A study published in 2012 suggests a similar situation, in which the LV systolic function improves promptly after TAVI, also including patients with preserved LVEF. This favorable evolution is demonstrated by echocardiography through more sensitive methods, such myocardial deformation analysis (strain and speckle tracking). Improvement occurs predominantly in the basal and medial LV segments.16

Current surgical outcomes demonstrate that patients with low-flow, low-gradient AoS have better evolution when submitted to surgical aortic valve replacement, compared to those managed clinically, after appropriate selection.
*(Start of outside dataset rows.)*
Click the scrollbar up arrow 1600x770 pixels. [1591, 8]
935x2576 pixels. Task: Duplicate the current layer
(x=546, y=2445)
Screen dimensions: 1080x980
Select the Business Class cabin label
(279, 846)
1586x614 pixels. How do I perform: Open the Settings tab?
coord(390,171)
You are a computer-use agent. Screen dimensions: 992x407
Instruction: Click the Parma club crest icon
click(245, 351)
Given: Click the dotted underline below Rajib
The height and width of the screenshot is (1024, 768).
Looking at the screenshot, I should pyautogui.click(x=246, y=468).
The mortality found in a recent series was estimated at 10%, and the long-term prognosis was much better in those submitted to aortic valve replacement. In these patients, the percutaneous valve replacement strategy could have similar results, or even superior, by preventing the use of extracorporeal circulation and prolonged ventilation.17 In this sense, Bauer et al. demonstrated that, when compared to the surgical treatment, TAVI showed better recovery of LVEF on the seventh day after surgery in patients with left ventricular dysfunction (LVEF<45%).18 In addition to the improvement in systolic function parameters, diastolic function improvement after TAVI can be observed.19

Study limitations

Firstly, this study reflects the experience of a limited number of patients treated at two centers. Secondly, the absence of systolic volume measurements, LV dimensions, and aortic valve impedance prevented the categorization of patients with low flow. Finally, these results are limited to the 30 day and 1 year follow-up.

Conclusions

Transcatheter aortic valve implantation showed to be effective and safe in patients with moderate to severe left ventricular dysfunction, which may reflect the choice of patients with preserved cardiac reserve and post-procedure ejection fraction recovery. Further studies are required to confirm the results found in this challenging group of patients with severe aortic stenosis and left ventricular dysfunction.

Funding source

None declared.

Conflicts of interest

The authors declare no conflicts of interest.